Let $E$ be a vector space, $H\subset E$ a vectorial hyperplane, and $\mathcal{H} \neq H$ an affine hyperplane parallel to $H$. Then I know that every vectorial line (one-dimensional subspace) $D \subset E$ not contained in $H$ meets $\mathcal{H}$ in a unique point $P_D$; and inversely, for every $P\in \mathcal{H}$ there is a single vectorial line $D_P$ not contained in $H$ that passes through $P$.
We then have a bijection $\mathcal{H} \rightarrow \mathbb{P}(E) \setminus \mathbb{P}(H)$ such that $P \mapsto D_P$, which allows us to think of $\mathbb{P}(E) \setminus \mathbb{P}(H)$ as an affine space.
I also know that for a fixed $\mathbb{P}(H)$, we can replace $\mathcal{H}$ by a different affine hyperplane $\tilde{\mathcal{H}} \neq H$ parallel to $H$ without modifying in a significant manner the affine structure of $\mathbb{P}(E) \setminus \mathbb{P}(H) \cong \tilde{\mathcal{H}}$ (this amounts to subjecting every element in $\mathcal{H}$ to a vectorial homothety, but doesn’t alter the notions of affine subspaces, parallelism, etc.).

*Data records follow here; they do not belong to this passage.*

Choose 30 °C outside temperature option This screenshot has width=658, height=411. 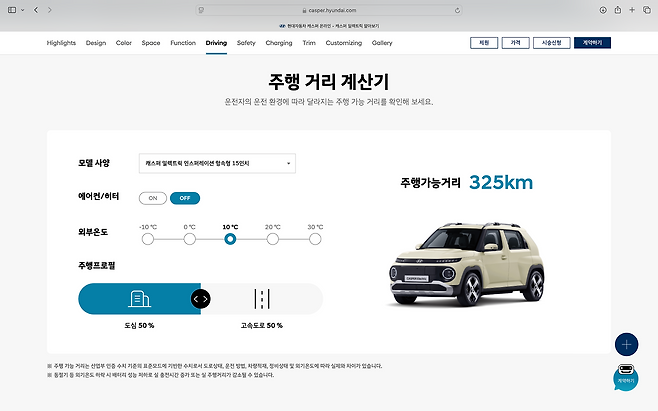click(315, 239)
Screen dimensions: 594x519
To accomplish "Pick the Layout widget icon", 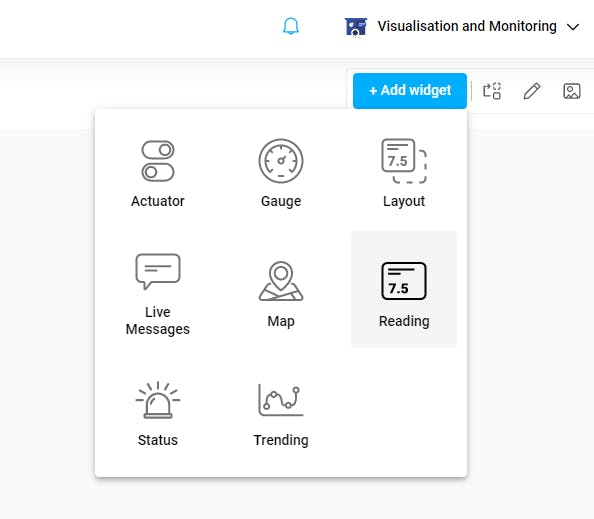I will point(404,161).
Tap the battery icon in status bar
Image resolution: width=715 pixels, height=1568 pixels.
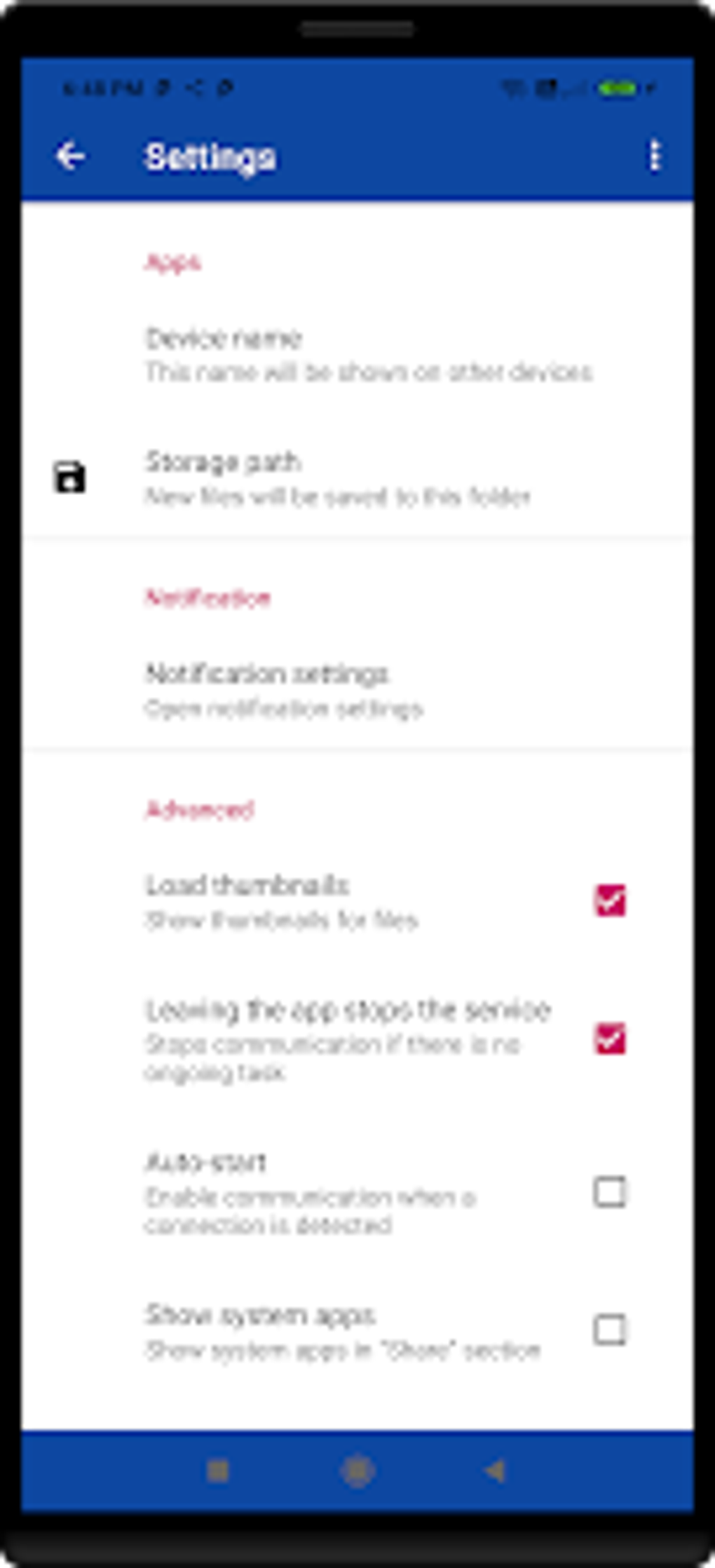point(617,88)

However, if I understood correctly from my lecture notes, the choice of the vectorial hyperplane $H$ as a starting point isn’t canonical and will result in a totally different affine structure for $\mathcal{H}$. That is, if $\mathbb{P}(H) \neq \mathbb{P}(H’)$, then the corresponding affine spaces $\mathcal{H}$ and $\mathcal{H’}$ will be different. My question is: is there any way to see why that is the case, or to relate the choice of $H$ to the affine structure of $\mathcal{H}$? Visual/intuitive explanations would help a lot: for instance, I’ve read that “a statement concerning parallel lines (in $\mathcal{H}$) would be translated to a new statement concerning concurrent lines (in $\mathcal{H’}$)”, but I’m not sure if I understand what this means.